WillSushyMedia
This movie was so-so. It had it's moments, but wasn't the greatest.
InformationRap
This is one of the few movies I've ever seen where the whole audience broke into spontaneous, loud applause a third of the way in.
Raymond Sierra
The film may be flawed, but its message is not.
gavin6942
Glenn Manning, the Amazing Colossal Man, believed dead after falling from the Hoover Dam, reemerges in rural Mexico, brain damaged, disfigured, and very hungry.So we have a sequel to the "Amazing Colossal Man" with a title that makes it sounds like it is gonna be an action-packed slugfest, you know, like Godzilla films or something. But no.
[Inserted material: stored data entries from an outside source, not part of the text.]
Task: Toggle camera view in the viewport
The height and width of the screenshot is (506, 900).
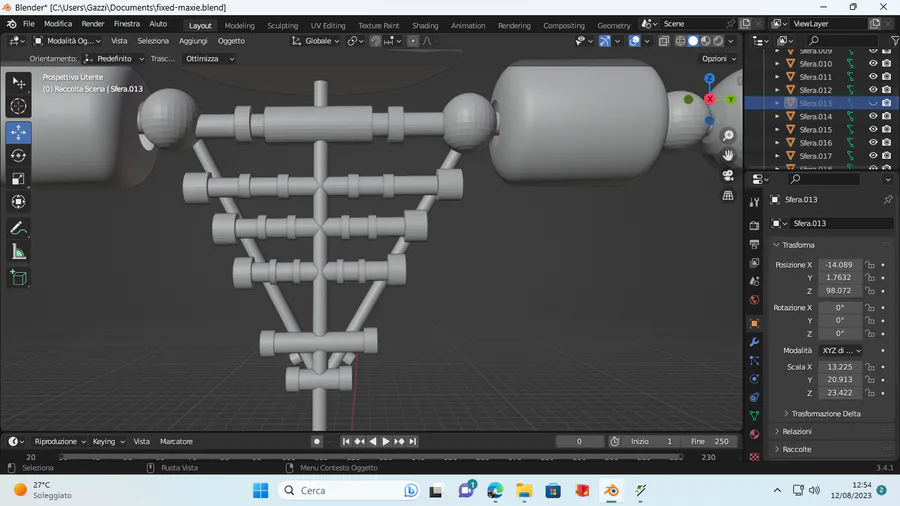Action: 728,175
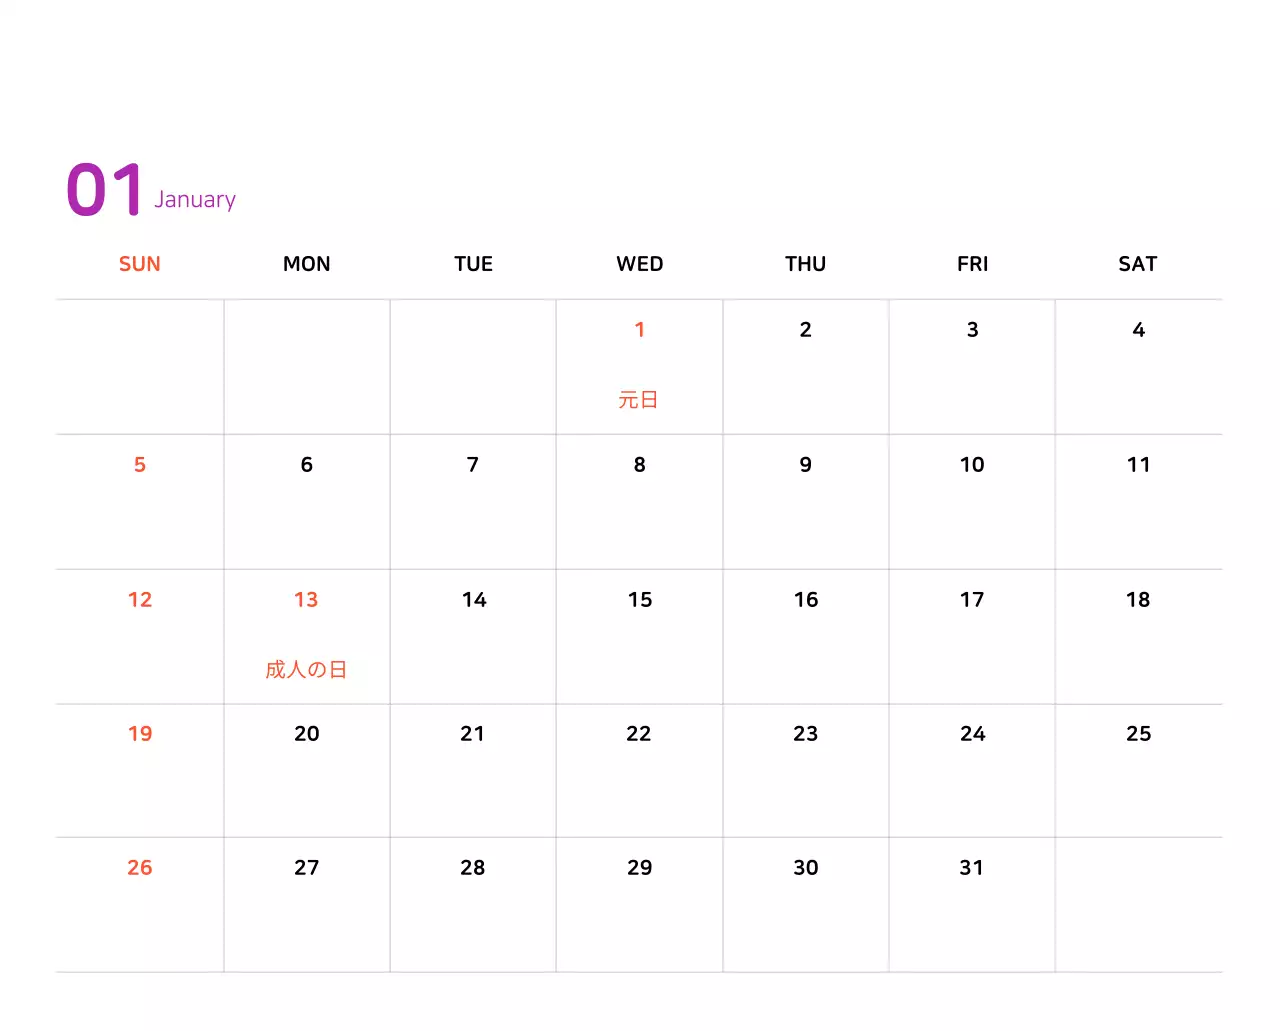Click the FRI column header

pos(972,264)
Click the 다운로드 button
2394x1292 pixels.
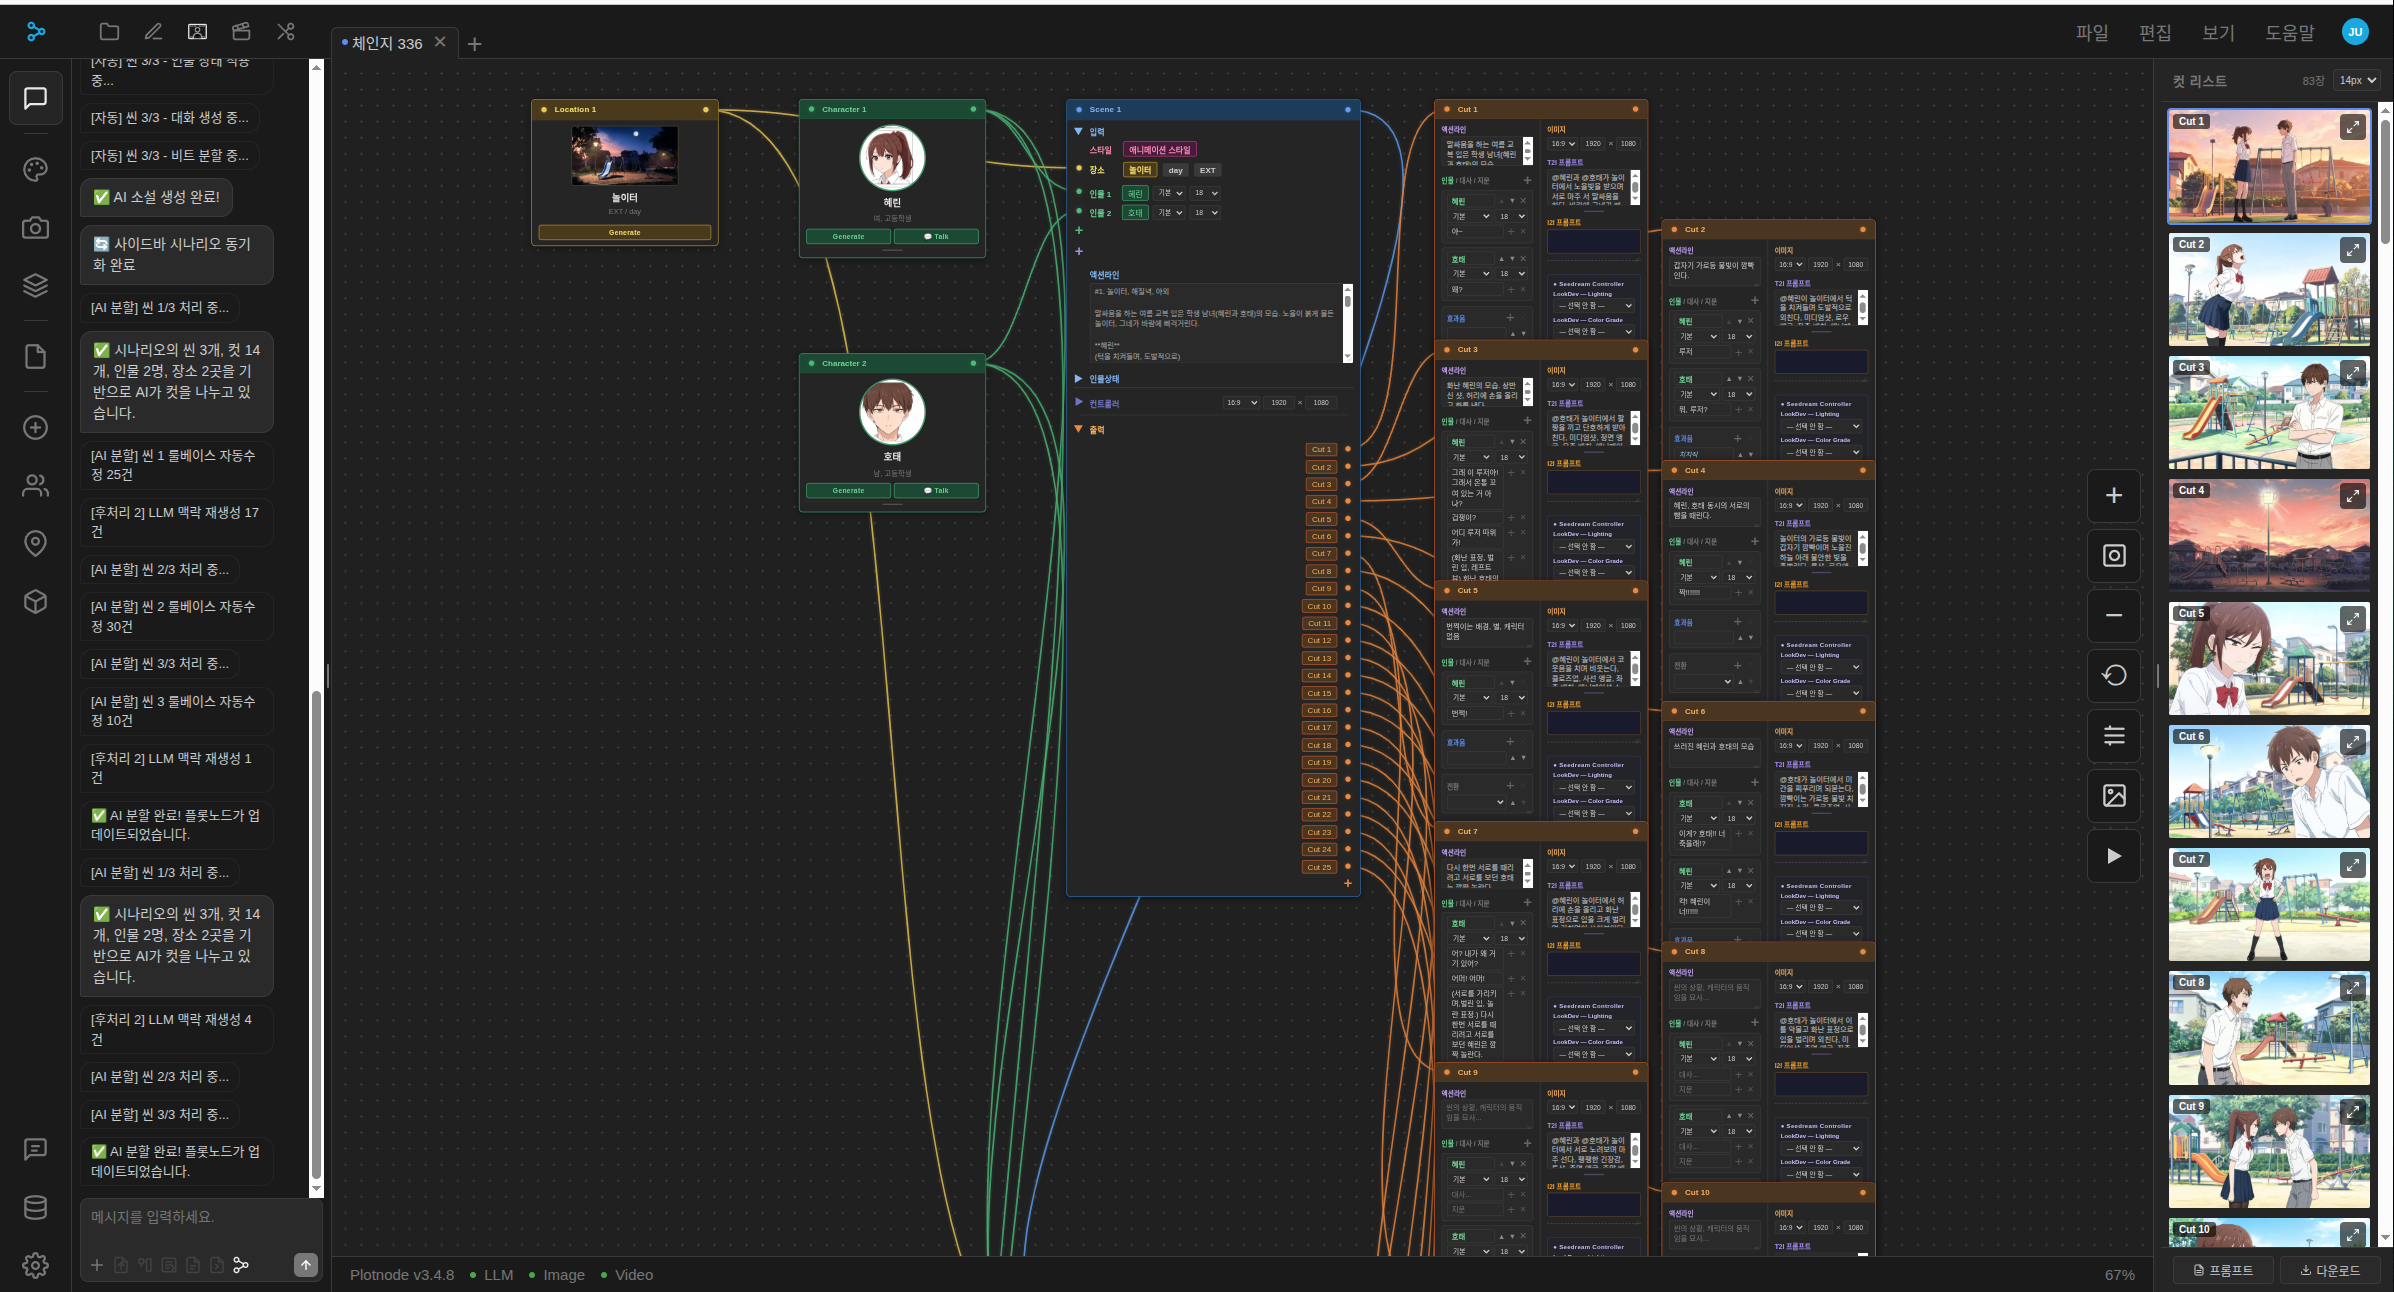[2329, 1270]
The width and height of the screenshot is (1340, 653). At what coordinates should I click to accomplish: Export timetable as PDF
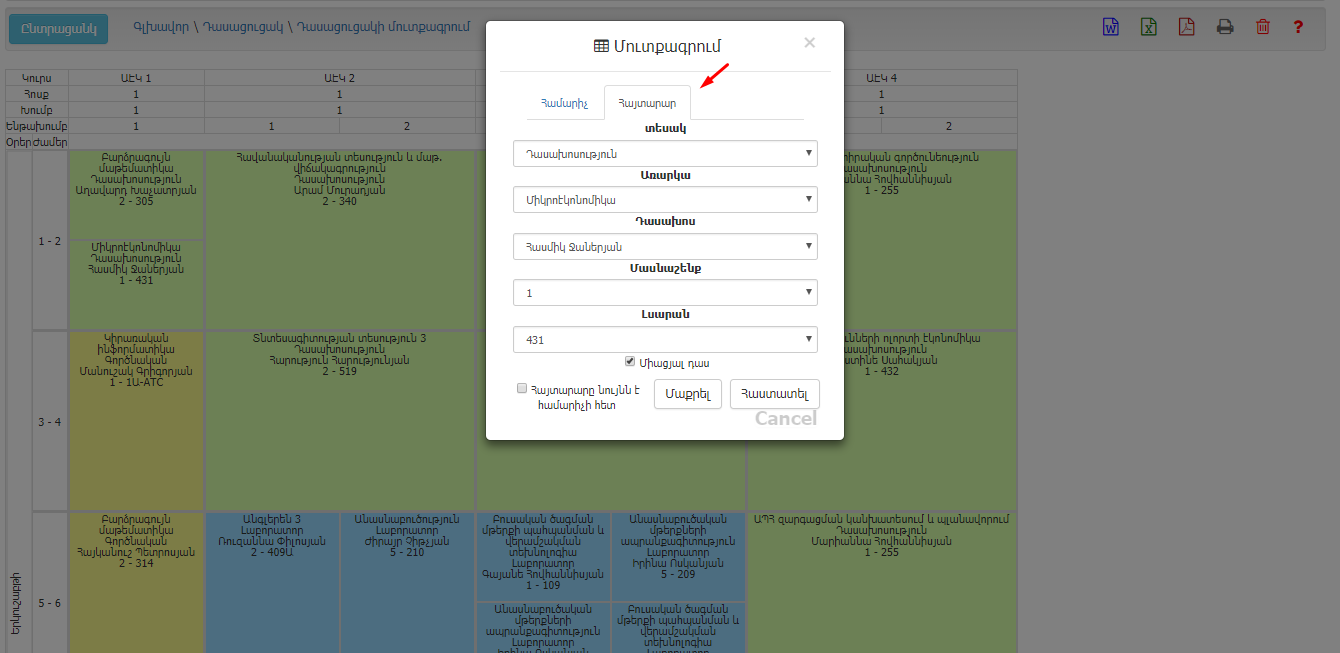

Just a grunting guy who wears a big diaper and gets captured by the military... granted, the makeup effects are pretty cool (I like the exposed skull), but this is no top-notch acting.The story is more interesting than "King Dinosaur", but that is not saying much... This is more or less a complete waste of time.
MARIO GAUCI
Bert I. Gordon was known to milk a successful formula dry, but his efforts perhaps never felt more mercenary than here – for he not only revived the unfortunate protagonist of THE AMAZING COLOSSAL MAN but, to show his degeneration to an essentially subhuman level, he was given the chief attribute (an annoyingly loud growl) of THE CYCLOPS (both these films emanated from the previous year)! A sure sign of the quick cash-in status of this one is the fact that the film-makers did not even bother to re-read the original's script, where it is mentioned that Glenn Langan had no surviving relatives
but a sister somehow pops up here!; incidentally, one cannot blame the actor for presumably declining to reprise his by-now unenviable role, but neither were any of the other characters retained (which is odd, to say the least)! While the lack of heartburn this time around can be explained by the scientists in the first film having succeeded in stalling his growth, he acquires a physical and almost skeletal makeover – which, along with the title (despite its obvious exaggeration, since his acts of aggression basically revolve around pillaging food-trucks for sustenance and, at the climax, threatening to throw a school-bus filled with children at the inquisitive crowds and assorted military figures below!) and a surprising switch to colour for the monster's literally electrifying come-uppance, virtually constitute its sole points of interest.
Ben Larson
This is the perfect drive-in movie. You can take a short break in your activity and look up at the colossal man, and then go back to what you were doing secure in the knowledge that you didn't miss a thing.The most amazing thing about seeing colossal man for the first time is the fact that he managed to find something to wrap around his waist. He is supposed to be brain damaged, but he has enough presence of mind to keep us from seeing what I suspect was a colossal wang.In a twist, the end of the movie is in color. First time I have seen that used.If you are looking for a war, it doesn't happen
MartinHafer
I love 1950s sci-fi and horror films. Sure, many of them are quite cheesy but they are also quite fun. And this is the biggest reason NOT to see this film--it simply isn't any fun.Although you would think that the enormous man died at the end of "The Amazing Colossal Man", somehow Colonel Manning somehow ends up in Mexico. This, despite two bazooka blasts and a 700 foot fall at the end of the last movie. The only think I liked about this angle was the great makeup job--with the Colonel's partially exposed skull. The other problem with the man now is that he's obviously brain damaged and just growled and grunted throughout the film! Not surprisingly, when the Air Force brings him back to America, bad things ensue.In addition to a rather unnecessary plot, the film also suffers from 'flashback-itis'. In other words, much of the film consists of film footage from the first film in a cynical attempt to pad the movie--which is sad because even with this recycled footage it's only a little over an hour long.So here's the negative: the script is dull, filled with rehashed material and the leading man growls and grunts throughout the entire movie. On the positive side: cool skull makeup. All in all, the skull makeup pales in comparison to the rest of the movie! My advice is only see this is you are very, very bored...and not particularly choosy.